Project

General

Profile

Actions

action #167908

open

coordination #154768: [saga][epic][ux] State-of-art user experience for openQA

coordination #166556: [epic] Improved test reviewer user experience - Restart filtered jobs from /tests/overview

[tools][xen] openQA didn't show clear error messages when starting a VM failed due to "Cannot allocate memory"

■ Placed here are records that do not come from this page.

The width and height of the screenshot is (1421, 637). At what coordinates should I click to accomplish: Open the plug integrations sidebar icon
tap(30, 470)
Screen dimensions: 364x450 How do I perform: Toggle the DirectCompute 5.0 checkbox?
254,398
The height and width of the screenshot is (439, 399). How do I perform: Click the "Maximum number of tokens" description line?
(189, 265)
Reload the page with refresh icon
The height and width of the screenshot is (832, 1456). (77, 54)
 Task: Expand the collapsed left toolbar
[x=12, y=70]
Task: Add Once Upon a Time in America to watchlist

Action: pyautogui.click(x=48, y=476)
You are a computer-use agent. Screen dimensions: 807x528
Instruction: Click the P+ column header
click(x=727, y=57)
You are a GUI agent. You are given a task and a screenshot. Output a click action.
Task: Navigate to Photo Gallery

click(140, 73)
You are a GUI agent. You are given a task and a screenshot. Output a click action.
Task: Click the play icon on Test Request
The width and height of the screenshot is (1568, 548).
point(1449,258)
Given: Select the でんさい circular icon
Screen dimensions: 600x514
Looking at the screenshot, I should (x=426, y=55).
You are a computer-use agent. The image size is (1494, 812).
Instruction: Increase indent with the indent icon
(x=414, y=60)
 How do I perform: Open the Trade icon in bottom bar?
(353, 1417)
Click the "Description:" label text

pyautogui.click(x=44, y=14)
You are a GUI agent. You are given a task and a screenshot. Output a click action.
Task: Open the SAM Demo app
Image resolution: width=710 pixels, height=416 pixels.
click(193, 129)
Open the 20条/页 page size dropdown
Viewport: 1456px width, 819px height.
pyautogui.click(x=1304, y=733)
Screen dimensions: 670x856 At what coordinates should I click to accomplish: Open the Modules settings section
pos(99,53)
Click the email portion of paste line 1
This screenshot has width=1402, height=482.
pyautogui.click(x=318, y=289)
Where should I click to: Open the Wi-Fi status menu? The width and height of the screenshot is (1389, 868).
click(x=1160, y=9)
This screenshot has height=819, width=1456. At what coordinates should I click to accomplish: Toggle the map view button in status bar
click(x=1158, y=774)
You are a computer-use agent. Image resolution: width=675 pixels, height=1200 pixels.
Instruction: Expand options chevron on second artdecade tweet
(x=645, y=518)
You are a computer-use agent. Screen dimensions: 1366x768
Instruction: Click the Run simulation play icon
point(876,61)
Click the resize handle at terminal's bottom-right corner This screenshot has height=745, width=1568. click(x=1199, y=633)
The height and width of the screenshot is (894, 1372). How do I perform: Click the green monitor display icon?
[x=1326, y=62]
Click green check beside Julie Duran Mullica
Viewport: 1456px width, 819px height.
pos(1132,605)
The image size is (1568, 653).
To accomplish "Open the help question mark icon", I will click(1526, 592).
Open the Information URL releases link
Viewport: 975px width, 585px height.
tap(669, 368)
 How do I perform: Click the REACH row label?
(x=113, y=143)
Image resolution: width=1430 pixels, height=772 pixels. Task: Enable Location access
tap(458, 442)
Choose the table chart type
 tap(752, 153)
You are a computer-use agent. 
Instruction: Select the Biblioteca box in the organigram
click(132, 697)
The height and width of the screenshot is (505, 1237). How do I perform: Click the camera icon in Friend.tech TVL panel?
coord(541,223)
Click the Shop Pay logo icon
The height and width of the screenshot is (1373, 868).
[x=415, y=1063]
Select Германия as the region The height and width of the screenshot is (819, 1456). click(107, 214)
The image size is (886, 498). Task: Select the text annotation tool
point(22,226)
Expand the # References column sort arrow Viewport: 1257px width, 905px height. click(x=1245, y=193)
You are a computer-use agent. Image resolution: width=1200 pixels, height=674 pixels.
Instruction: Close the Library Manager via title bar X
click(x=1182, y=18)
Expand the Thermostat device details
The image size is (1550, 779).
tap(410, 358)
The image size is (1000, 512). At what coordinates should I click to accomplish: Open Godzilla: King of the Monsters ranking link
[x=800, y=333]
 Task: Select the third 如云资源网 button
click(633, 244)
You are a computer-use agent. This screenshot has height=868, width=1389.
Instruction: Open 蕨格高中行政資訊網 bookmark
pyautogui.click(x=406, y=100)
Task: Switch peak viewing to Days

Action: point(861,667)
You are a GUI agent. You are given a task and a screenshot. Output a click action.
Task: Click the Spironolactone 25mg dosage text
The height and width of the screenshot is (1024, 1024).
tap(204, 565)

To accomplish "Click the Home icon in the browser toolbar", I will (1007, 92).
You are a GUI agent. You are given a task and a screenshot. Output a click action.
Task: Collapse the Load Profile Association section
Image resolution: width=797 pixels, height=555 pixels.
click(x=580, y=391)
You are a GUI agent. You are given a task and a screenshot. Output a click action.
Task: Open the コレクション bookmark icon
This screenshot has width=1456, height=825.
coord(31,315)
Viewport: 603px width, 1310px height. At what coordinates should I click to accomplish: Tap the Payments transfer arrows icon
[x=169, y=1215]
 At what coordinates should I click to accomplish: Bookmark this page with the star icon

Added by rfan1 2 months ago. Updated 2 months ago.

Status:
New
Priority:
Normal
Assignee:
-
Category:
Regressions/Crashes
Target version:
Start date:
Due date:
% Done:

0%

Estimated time:

Description

Description

xen host unreal6 has only 16GB phy memory, and dom0 occupies 3GB. at the same time, we have 8 workers assigned to this host. so sometime, we may not able to start a vm
if no enough memory.

However, from openQA failed job, I can't see clear error messages. https://openqa.suse.de/tests/15403428#step/bootloader_svirt/38

It only reports that virsh start failed: 1

When checking the autoinst log, I can get below error messages, but still not clear enough.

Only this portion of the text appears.